*** Exercise data ***
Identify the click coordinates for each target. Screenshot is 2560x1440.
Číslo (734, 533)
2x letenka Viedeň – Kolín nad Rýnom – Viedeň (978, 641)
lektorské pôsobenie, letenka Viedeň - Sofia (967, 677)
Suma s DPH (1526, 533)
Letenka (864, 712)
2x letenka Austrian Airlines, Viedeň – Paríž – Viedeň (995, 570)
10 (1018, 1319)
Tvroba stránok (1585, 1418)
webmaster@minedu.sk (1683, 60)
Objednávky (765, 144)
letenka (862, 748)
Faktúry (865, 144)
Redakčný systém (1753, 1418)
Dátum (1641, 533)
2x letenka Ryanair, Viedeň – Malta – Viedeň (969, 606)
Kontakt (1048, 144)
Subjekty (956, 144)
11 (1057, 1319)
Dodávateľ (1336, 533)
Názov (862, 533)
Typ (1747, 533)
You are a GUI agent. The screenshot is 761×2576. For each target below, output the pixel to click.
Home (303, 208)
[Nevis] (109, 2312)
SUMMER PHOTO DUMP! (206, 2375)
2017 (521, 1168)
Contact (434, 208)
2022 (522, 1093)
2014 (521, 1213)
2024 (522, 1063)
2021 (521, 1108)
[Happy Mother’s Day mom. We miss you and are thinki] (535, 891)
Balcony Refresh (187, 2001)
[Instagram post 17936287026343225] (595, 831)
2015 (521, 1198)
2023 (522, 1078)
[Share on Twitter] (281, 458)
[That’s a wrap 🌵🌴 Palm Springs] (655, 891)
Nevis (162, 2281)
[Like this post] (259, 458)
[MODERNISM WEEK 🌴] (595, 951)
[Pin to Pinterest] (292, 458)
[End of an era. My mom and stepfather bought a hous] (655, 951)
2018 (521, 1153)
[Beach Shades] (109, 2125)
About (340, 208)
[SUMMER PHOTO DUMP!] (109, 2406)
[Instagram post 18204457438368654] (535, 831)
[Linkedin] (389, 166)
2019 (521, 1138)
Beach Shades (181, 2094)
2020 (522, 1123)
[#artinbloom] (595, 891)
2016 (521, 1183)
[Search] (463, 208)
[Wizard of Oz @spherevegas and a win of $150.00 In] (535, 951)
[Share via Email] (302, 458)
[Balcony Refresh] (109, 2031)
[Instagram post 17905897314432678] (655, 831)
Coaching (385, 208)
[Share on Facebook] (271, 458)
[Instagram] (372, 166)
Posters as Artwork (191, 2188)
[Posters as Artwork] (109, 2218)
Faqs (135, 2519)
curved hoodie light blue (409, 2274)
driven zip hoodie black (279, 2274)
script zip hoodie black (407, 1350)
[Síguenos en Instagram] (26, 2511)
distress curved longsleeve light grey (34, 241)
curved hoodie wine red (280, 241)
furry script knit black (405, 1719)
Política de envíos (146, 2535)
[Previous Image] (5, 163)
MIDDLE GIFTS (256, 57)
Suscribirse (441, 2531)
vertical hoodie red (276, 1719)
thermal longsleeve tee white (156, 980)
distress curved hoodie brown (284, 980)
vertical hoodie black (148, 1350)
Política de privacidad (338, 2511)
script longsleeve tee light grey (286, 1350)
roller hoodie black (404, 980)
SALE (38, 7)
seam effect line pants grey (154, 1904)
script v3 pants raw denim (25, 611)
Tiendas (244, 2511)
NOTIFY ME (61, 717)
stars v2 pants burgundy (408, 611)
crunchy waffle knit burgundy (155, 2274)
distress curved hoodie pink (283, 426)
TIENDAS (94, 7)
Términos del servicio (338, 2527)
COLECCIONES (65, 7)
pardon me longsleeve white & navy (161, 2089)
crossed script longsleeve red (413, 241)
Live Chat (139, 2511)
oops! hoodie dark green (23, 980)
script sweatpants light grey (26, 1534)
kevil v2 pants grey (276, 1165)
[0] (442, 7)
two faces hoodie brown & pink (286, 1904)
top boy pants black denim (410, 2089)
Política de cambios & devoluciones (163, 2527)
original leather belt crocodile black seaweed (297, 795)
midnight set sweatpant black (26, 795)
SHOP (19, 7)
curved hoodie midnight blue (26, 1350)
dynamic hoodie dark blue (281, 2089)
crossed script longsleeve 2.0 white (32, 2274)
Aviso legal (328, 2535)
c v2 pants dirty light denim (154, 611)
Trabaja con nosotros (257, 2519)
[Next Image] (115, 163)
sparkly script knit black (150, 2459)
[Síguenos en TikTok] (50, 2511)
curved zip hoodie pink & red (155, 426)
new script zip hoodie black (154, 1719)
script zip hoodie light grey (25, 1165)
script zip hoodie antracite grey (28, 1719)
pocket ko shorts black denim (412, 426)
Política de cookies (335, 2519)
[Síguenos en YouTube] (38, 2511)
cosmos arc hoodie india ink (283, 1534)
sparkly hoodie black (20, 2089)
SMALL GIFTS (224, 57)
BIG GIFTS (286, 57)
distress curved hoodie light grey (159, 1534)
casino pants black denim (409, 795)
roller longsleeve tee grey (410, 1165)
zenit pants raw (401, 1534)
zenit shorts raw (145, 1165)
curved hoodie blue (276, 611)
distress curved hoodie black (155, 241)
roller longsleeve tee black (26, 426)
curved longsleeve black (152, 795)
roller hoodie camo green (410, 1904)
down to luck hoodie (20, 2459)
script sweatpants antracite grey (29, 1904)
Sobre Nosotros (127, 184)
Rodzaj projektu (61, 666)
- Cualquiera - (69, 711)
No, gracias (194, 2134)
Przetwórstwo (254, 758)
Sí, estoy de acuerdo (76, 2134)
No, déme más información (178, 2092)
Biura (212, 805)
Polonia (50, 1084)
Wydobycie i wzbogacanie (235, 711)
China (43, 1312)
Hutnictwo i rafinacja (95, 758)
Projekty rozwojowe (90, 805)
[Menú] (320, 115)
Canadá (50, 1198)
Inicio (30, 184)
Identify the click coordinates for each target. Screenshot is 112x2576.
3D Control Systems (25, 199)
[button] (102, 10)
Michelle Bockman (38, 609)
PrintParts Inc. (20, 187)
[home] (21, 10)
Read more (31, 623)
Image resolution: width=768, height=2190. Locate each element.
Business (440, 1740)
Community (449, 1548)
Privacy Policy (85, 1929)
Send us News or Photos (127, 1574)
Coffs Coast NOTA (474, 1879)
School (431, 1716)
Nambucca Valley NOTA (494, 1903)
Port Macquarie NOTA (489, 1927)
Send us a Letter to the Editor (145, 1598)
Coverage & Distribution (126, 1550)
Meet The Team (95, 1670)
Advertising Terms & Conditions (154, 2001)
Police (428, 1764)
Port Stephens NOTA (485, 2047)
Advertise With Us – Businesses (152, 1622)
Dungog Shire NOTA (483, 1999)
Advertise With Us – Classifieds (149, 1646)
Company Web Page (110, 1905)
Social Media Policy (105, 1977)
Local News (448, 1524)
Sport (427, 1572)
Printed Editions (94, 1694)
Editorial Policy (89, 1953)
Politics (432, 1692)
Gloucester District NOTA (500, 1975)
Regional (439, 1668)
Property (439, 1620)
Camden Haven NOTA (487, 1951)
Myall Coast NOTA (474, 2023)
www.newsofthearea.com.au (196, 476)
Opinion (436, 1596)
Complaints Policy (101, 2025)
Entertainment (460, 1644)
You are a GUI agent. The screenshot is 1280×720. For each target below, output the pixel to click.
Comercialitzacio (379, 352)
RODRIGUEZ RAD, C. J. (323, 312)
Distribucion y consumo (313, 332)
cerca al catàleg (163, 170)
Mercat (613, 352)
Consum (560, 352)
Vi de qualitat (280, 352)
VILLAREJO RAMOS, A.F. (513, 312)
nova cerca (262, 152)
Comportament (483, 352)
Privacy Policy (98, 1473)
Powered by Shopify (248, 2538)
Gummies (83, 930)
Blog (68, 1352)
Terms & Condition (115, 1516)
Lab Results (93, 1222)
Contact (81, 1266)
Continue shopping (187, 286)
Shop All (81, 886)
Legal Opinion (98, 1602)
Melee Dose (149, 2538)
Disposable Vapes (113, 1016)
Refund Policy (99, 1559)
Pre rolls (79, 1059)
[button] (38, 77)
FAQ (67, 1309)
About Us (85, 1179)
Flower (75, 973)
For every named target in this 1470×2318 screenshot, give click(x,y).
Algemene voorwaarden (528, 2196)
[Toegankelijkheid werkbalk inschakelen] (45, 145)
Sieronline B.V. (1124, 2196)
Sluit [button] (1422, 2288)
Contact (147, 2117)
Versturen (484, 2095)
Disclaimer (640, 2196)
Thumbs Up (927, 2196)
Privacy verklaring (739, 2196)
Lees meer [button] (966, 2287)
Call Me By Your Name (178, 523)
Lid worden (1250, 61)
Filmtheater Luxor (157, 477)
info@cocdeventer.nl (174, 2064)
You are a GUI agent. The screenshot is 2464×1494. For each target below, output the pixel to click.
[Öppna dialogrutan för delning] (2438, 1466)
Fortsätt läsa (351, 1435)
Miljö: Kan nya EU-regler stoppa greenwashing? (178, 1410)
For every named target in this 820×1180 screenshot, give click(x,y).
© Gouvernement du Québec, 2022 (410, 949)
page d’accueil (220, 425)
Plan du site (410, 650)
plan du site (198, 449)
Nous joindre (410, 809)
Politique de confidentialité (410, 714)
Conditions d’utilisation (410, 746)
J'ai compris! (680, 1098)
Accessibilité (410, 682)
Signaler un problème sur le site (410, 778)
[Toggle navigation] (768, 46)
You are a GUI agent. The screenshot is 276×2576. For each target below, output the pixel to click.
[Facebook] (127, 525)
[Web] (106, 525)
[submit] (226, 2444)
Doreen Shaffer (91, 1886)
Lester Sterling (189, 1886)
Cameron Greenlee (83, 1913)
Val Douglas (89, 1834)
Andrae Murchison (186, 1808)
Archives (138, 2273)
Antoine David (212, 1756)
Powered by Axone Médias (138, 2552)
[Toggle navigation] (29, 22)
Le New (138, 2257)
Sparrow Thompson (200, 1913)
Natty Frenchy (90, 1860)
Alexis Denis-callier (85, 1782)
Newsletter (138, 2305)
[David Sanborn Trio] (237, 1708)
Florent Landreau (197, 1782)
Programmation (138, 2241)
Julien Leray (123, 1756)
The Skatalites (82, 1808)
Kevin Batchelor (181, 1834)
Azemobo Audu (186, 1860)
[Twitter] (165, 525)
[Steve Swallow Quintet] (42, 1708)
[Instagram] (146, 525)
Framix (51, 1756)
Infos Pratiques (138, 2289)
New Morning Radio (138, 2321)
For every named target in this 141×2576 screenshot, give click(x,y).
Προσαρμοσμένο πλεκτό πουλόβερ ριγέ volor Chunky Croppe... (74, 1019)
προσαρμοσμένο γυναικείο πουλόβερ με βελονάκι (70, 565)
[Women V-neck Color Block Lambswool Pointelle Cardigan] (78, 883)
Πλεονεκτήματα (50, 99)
***
> **Your goal**: Above is a listing; print exactly its lines from the one with "Objednávky (765, 144)" through the one with "[Síguenos en Instagram] (26, 2511)", and no other lines.

> **Answer section**:
Objednávky (765, 144)
letenka (862, 748)
Faktúry (865, 144)
Redakčný systém (1753, 1418)
Dátum (1641, 533)
2x letenka Ryanair, Viedeň – Malta – Viedeň (969, 606)
Kontakt (1048, 144)
Subjekty (956, 144)
11 (1057, 1319)
Dodávateľ (1336, 533)
Názov (862, 533)
Typ (1747, 533)
You are a GUI agent. The screenshot is 761×2576. For each target below, output the pixel to click.
Home (303, 208)
[Nevis] (109, 2312)
SUMMER PHOTO DUMP! (206, 2375)
2017 (521, 1168)
Contact (434, 208)
2022 (522, 1093)
2014 (521, 1213)
2024 (522, 1063)
2021 (521, 1108)
[Happy Mother’s Day mom. We miss you and are thinki] (535, 891)
Balcony Refresh (187, 2001)
[Instagram post 17936287026343225] (595, 831)
2015 (521, 1198)
2023 (522, 1078)
[Share on Twitter] (281, 458)
[That’s a wrap 🌵🌴 Palm Springs] (655, 891)
Nevis (162, 2281)
[Like this post] (259, 458)
[MODERNISM WEEK 🌴] (595, 951)
[Pin to Pinterest] (292, 458)
[End of an era. My mom and stepfather bought a hous] (655, 951)
2018 (521, 1153)
[Beach Shades] (109, 2125)
About (340, 208)
[SUMMER PHOTO DUMP!] (109, 2406)
[Instagram post 18204457438368654] (535, 831)
[Linkedin] (389, 166)
2019 (521, 1138)
Beach Shades (181, 2094)
2020 (522, 1123)
[#artinbloom] (595, 891)
2016 (521, 1183)
[Search] (463, 208)
[Wizard of Oz @spherevegas and a win of $150.00 In] (535, 951)
[Share via Email] (302, 458)
[Balcony Refresh] (109, 2031)
[Instagram post 17905897314432678] (655, 831)
Coaching (385, 208)
[Share on Facebook] (271, 458)
[Instagram] (372, 166)
Posters as Artwork (191, 2188)
[Posters as Artwork] (109, 2218)
Faqs (135, 2519)
curved hoodie light blue (409, 2274)
driven zip hoodie black (279, 2274)
script zip hoodie black (407, 1350)
[Síguenos en Instagram] (26, 2511)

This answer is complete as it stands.